(Records from a data collection)
>>>

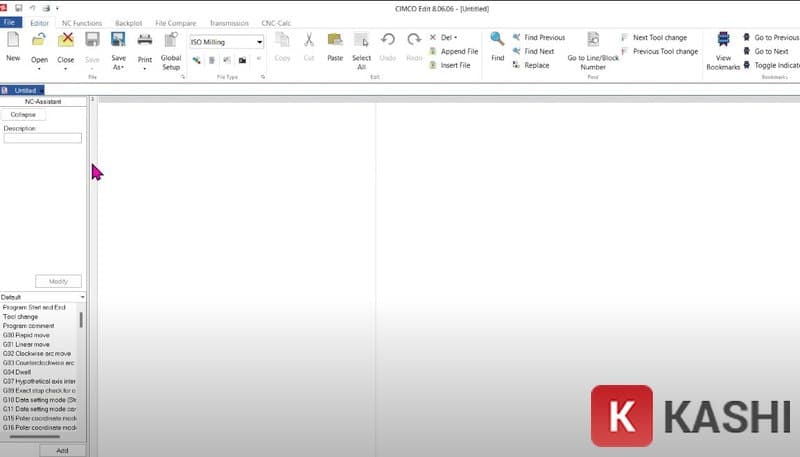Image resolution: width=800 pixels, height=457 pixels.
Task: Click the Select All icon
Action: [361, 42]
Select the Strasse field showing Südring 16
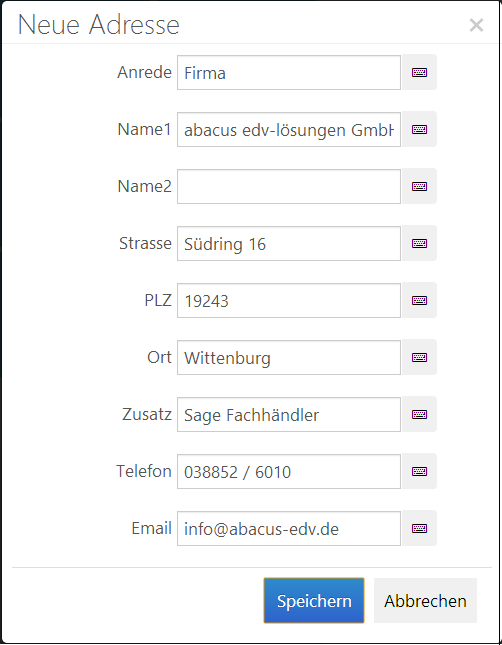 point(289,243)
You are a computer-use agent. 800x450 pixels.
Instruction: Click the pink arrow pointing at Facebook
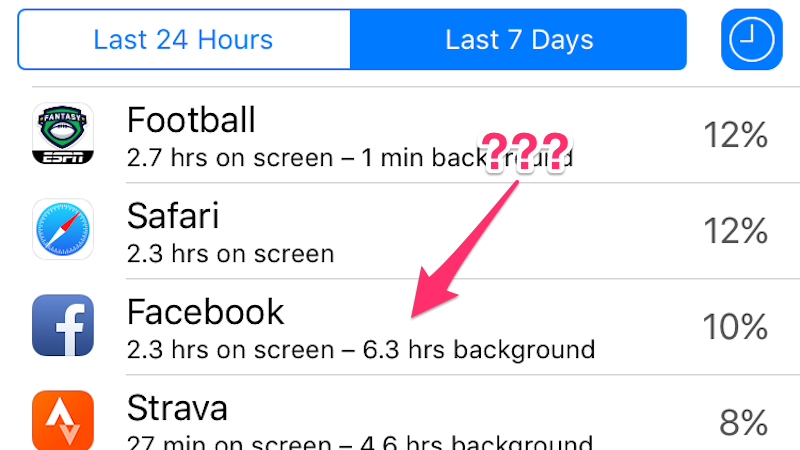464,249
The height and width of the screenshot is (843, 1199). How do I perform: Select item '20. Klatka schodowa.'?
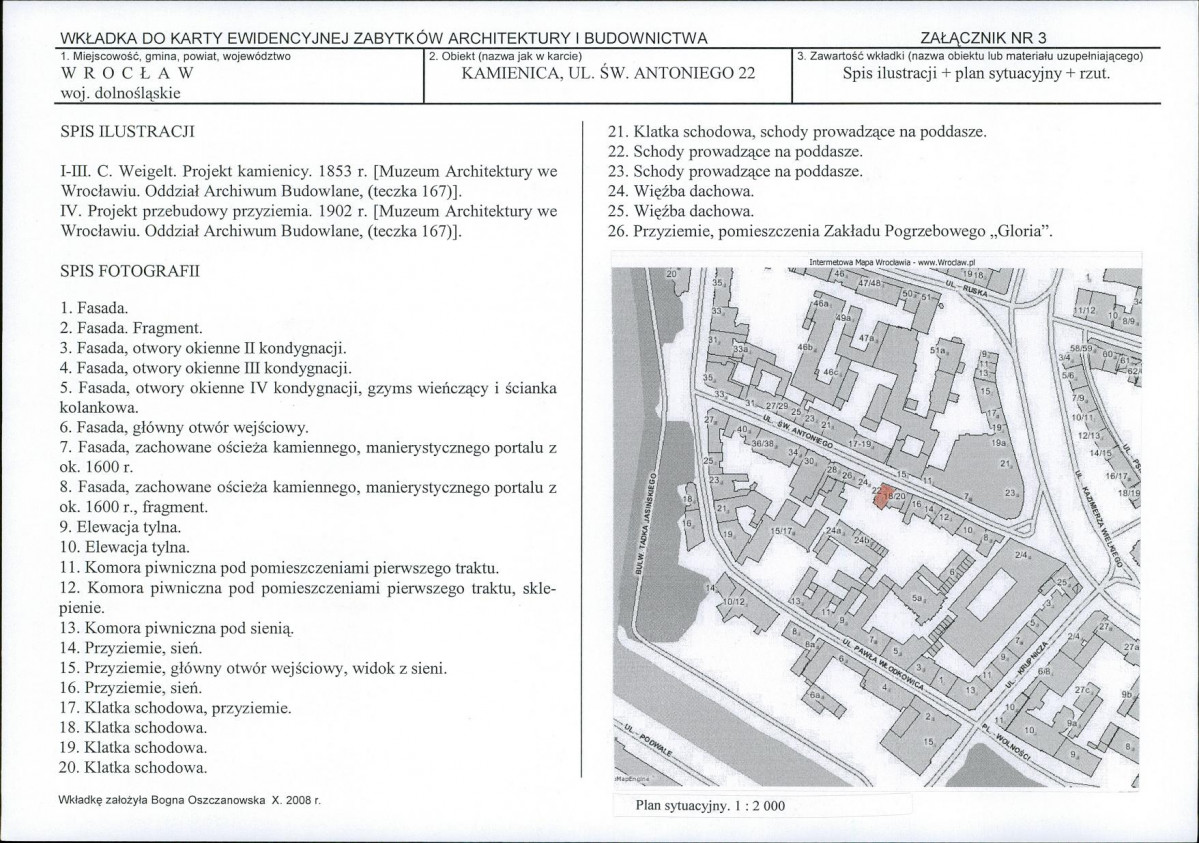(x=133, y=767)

<<<
>>>

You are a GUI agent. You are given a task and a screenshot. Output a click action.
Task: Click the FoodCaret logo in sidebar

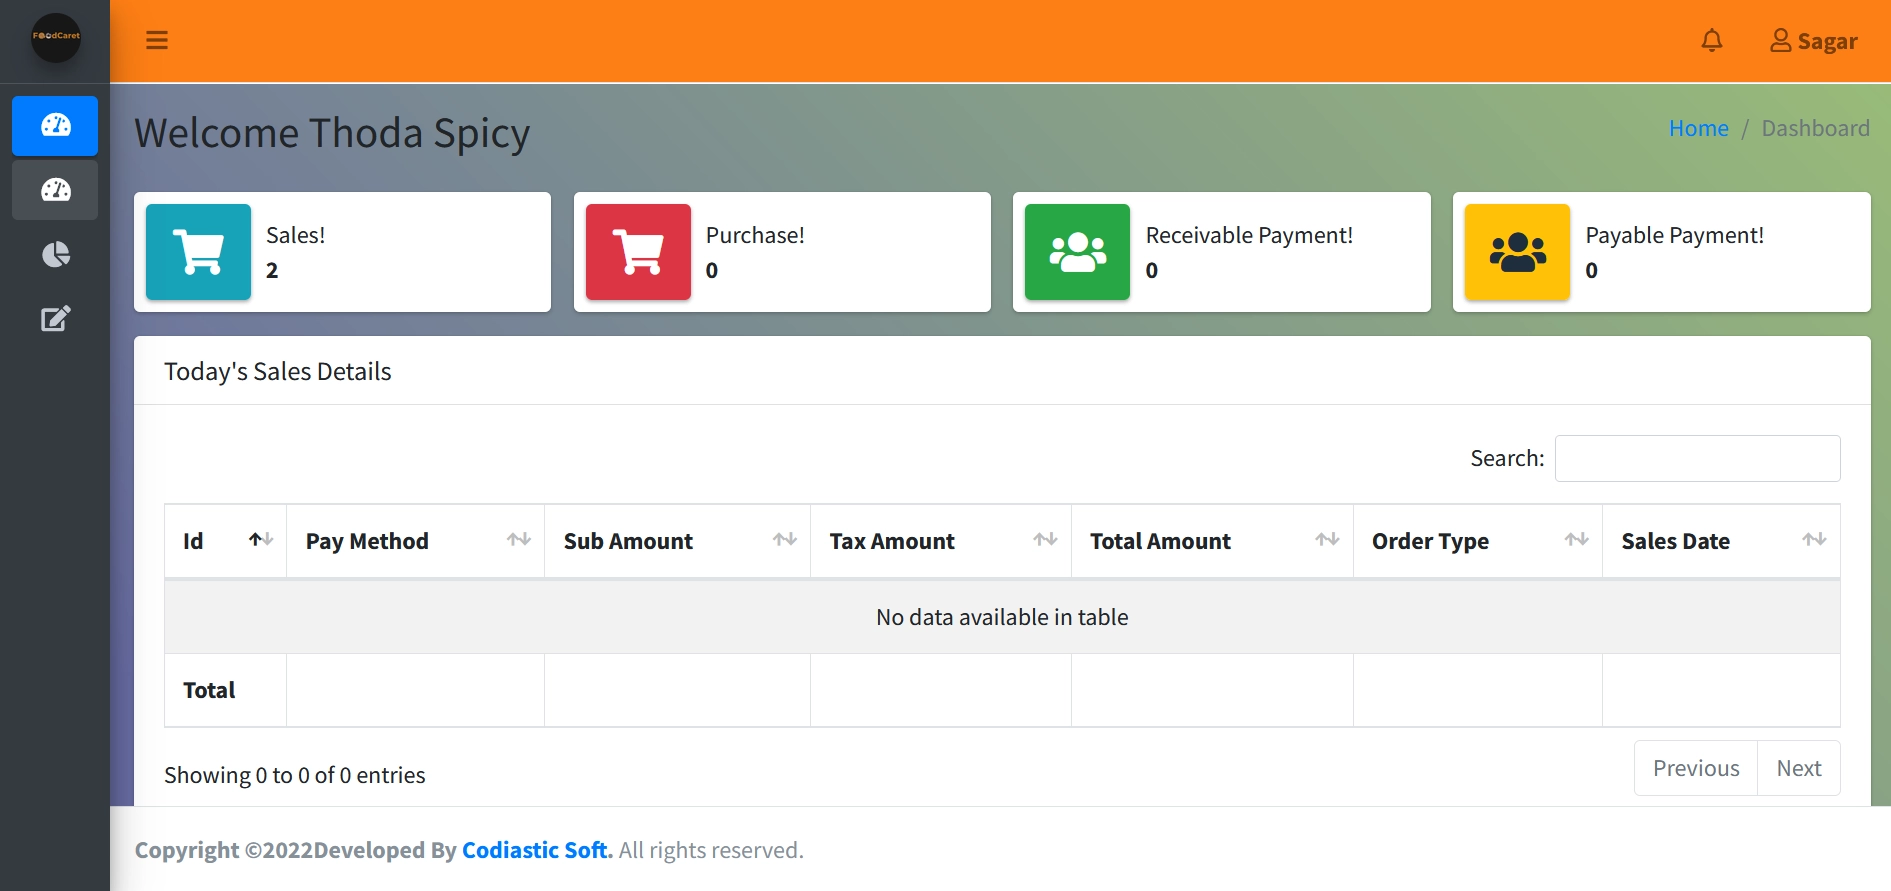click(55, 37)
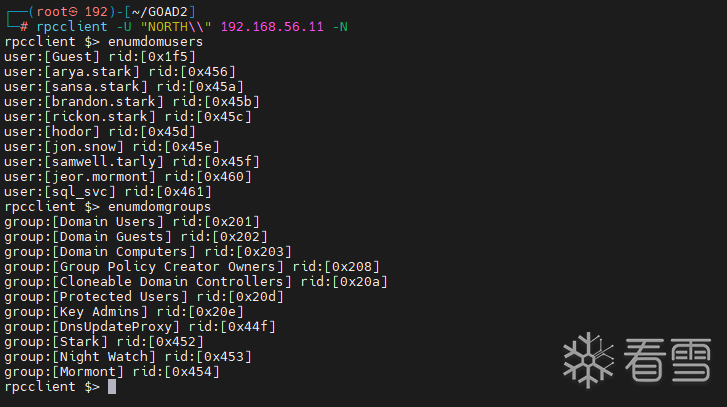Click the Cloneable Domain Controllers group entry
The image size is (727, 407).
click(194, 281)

<<<

> WHAT IS NEEDED
Each line above where the word "agent" occurs should be copied out.

> RESULT FOR THIS EXERCISE
You are a computer-use agent. 800x450 pixels.
You are a GUI agent. You are given a task and a screenshot. Output a click action.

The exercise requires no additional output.